*** Opening Data to use ***

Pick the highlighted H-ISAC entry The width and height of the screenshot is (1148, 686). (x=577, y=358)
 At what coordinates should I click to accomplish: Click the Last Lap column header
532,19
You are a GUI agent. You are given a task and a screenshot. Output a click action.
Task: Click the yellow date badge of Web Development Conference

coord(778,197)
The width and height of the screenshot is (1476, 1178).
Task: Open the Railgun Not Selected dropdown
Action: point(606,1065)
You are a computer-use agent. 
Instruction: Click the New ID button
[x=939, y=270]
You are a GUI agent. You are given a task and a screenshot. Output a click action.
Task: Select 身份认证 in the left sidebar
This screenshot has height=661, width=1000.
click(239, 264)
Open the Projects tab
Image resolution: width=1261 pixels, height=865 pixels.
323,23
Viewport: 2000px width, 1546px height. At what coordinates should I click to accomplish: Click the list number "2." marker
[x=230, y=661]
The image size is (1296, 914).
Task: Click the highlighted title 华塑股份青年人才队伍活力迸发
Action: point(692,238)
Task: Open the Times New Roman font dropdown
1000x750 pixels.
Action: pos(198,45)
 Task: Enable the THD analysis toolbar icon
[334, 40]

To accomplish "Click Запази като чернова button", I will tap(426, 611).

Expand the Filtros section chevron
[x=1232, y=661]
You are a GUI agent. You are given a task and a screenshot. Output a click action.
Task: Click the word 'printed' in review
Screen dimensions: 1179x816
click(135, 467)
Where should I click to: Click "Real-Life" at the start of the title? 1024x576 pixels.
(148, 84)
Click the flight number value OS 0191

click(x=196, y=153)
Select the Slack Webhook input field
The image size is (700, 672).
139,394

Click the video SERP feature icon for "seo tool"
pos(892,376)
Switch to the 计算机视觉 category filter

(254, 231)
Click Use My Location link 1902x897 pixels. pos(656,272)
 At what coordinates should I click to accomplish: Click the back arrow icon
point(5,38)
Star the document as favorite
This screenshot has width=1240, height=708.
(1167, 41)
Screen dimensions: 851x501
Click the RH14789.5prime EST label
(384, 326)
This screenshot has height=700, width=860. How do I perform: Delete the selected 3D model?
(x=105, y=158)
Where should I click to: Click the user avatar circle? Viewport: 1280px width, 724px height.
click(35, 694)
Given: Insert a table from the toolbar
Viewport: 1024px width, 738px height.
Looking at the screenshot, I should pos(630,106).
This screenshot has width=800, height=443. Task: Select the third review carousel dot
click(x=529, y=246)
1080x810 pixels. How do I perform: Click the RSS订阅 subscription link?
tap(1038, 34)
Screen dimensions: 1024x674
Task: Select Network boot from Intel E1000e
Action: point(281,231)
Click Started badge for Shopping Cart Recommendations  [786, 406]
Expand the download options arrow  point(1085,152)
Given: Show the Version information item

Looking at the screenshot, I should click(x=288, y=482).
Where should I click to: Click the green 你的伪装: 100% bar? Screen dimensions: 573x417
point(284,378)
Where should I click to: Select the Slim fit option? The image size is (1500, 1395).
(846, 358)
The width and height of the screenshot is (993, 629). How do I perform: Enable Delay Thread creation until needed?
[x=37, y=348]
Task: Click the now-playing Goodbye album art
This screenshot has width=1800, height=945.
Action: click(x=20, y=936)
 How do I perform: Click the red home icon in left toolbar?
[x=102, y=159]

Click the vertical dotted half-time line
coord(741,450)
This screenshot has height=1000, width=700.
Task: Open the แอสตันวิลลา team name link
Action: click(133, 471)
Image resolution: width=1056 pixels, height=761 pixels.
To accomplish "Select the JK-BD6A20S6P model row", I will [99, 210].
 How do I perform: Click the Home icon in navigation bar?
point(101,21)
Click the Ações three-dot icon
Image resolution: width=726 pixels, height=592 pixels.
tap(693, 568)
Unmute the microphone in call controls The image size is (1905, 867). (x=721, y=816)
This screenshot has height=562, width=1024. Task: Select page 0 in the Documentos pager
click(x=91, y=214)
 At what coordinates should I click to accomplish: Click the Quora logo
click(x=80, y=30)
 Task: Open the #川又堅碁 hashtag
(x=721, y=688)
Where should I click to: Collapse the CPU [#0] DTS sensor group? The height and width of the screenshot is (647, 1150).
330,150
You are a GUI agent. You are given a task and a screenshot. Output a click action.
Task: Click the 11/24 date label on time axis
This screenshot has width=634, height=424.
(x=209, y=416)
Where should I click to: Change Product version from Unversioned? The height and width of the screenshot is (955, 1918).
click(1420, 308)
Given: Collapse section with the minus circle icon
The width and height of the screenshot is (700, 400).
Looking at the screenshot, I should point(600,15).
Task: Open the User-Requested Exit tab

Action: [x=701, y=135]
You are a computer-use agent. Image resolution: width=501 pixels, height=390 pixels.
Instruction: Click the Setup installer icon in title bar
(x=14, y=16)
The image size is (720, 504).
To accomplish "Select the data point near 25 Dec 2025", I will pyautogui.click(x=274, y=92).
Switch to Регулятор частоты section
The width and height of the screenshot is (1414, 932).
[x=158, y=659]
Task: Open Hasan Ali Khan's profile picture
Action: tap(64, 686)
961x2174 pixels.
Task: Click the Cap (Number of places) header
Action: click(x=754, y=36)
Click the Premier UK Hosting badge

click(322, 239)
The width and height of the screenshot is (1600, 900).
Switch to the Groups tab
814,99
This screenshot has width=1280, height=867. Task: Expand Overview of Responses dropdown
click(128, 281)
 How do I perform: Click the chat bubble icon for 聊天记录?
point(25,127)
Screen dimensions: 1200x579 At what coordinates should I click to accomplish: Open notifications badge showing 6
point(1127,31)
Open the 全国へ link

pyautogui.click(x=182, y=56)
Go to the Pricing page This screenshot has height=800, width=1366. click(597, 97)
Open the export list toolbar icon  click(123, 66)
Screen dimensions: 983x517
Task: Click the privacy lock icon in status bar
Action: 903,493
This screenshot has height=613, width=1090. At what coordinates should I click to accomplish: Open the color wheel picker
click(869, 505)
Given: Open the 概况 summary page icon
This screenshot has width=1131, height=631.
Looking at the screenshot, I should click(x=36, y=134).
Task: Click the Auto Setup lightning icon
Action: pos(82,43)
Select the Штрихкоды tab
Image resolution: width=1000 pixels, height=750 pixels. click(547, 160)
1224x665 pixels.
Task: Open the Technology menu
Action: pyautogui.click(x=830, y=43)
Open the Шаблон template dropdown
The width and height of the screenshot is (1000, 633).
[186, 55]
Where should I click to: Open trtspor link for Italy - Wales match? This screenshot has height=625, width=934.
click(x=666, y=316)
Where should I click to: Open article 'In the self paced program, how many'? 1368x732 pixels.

*** Closing Data to use ***

▶ [What this task involves] Reproduce the lines of the entries above from the one with "Image resolution: width=726" to the one with "The image size is (720, 504).", both included, exactly and without any other line.

▶ [Result of the exercise]
Image resolution: width=726 pixels, height=592 pixels.
tap(693, 568)
Unmute the microphone in call controls The image size is (1905, 867). (x=721, y=816)
This screenshot has height=562, width=1024. Task: Select page 0 in the Documentos pager
click(x=91, y=214)
 At what coordinates should I click to accomplish: Click the Quora logo
click(x=80, y=30)
 Task: Open the #川又堅碁 hashtag
(x=721, y=688)
Where should I click to: Collapse the CPU [#0] DTS sensor group? The height and width of the screenshot is (647, 1150).
330,150
You are a GUI agent. You are given a task and a screenshot. Output a click action.
Task: Click the 11/24 date label on time axis
This screenshot has width=634, height=424.
(x=209, y=416)
Where should I click to: Change Product version from Unversioned? The height and width of the screenshot is (955, 1918).
click(1420, 308)
Given: Collapse section with the minus circle icon
The width and height of the screenshot is (700, 400).
Looking at the screenshot, I should point(600,15).
Task: Open the User-Requested Exit tab

Action: [x=701, y=135]
You are a computer-use agent. Image resolution: width=501 pixels, height=390 pixels.
Instruction: Click the Setup installer icon in title bar
(x=14, y=16)
The image size is (720, 504).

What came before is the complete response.